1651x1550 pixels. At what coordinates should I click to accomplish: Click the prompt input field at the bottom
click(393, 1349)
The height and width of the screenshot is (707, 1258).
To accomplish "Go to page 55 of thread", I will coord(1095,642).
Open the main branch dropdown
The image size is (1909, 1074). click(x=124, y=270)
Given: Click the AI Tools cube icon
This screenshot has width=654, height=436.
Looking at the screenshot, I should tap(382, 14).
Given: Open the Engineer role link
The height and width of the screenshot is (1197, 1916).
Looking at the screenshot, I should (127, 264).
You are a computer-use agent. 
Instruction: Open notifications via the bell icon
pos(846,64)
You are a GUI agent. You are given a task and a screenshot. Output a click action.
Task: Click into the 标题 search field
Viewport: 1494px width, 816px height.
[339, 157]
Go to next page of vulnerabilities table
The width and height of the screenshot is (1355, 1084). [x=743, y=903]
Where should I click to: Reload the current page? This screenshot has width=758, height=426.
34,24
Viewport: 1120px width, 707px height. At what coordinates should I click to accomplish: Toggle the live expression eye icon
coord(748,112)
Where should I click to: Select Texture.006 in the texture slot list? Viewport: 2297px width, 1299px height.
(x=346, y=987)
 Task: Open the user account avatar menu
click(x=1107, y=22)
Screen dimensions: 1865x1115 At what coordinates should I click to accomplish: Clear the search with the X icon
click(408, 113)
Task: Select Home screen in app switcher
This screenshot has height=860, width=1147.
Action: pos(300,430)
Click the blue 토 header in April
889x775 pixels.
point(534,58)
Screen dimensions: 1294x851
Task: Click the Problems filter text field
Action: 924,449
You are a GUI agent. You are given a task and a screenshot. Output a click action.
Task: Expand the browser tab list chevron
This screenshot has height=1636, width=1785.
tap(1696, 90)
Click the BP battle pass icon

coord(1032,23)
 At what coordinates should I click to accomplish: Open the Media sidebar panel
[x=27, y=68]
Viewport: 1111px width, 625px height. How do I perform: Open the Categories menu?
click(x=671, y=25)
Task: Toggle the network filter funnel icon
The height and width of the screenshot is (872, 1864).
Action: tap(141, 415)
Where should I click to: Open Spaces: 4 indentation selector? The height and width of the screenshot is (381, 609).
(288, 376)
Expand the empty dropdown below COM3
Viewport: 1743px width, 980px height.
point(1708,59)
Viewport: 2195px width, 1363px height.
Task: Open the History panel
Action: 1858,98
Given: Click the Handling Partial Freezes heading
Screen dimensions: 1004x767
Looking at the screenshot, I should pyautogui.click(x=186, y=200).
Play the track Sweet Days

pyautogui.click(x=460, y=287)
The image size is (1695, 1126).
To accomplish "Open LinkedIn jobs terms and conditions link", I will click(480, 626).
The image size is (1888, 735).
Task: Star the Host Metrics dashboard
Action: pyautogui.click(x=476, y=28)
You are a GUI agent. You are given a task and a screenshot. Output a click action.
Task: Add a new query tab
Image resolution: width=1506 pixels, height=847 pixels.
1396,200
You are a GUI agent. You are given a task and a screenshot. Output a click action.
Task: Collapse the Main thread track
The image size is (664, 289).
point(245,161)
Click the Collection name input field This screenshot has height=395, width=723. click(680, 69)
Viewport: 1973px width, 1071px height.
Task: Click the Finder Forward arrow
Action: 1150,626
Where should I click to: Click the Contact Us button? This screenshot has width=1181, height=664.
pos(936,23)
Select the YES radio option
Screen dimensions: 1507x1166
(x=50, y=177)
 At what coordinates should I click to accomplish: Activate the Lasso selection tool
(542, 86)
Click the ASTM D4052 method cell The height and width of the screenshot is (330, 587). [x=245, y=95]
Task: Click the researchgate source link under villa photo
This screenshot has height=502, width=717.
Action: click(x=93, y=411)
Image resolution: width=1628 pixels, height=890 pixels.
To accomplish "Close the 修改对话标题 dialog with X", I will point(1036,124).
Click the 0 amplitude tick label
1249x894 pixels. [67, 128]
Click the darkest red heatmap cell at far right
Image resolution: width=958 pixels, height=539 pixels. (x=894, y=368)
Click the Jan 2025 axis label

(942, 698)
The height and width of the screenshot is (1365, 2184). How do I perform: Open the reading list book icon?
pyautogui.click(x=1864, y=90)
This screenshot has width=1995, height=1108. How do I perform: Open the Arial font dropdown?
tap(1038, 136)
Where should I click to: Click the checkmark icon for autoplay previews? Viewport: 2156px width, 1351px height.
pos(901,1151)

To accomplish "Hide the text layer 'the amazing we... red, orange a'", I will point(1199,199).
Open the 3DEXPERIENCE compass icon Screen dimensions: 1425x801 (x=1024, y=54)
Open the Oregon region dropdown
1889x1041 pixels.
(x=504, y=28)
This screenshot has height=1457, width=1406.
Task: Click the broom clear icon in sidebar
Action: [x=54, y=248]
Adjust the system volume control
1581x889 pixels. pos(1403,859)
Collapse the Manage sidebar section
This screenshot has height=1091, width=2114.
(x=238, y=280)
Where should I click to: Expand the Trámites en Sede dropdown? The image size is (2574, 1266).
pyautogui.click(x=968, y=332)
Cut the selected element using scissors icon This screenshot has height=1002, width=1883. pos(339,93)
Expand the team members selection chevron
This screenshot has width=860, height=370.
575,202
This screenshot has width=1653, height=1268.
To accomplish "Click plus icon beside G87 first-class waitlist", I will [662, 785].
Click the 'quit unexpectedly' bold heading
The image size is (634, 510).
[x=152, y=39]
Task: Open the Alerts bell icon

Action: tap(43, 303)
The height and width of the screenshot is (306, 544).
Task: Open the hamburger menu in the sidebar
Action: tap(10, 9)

────────────────────

### What the exercise asks
Copy each line of the listing above that contains the word "thread".

### Finished exercise
To accomplish "Go to page 55 of thread", I will coord(1095,642).
Task: Collapse the Main thread track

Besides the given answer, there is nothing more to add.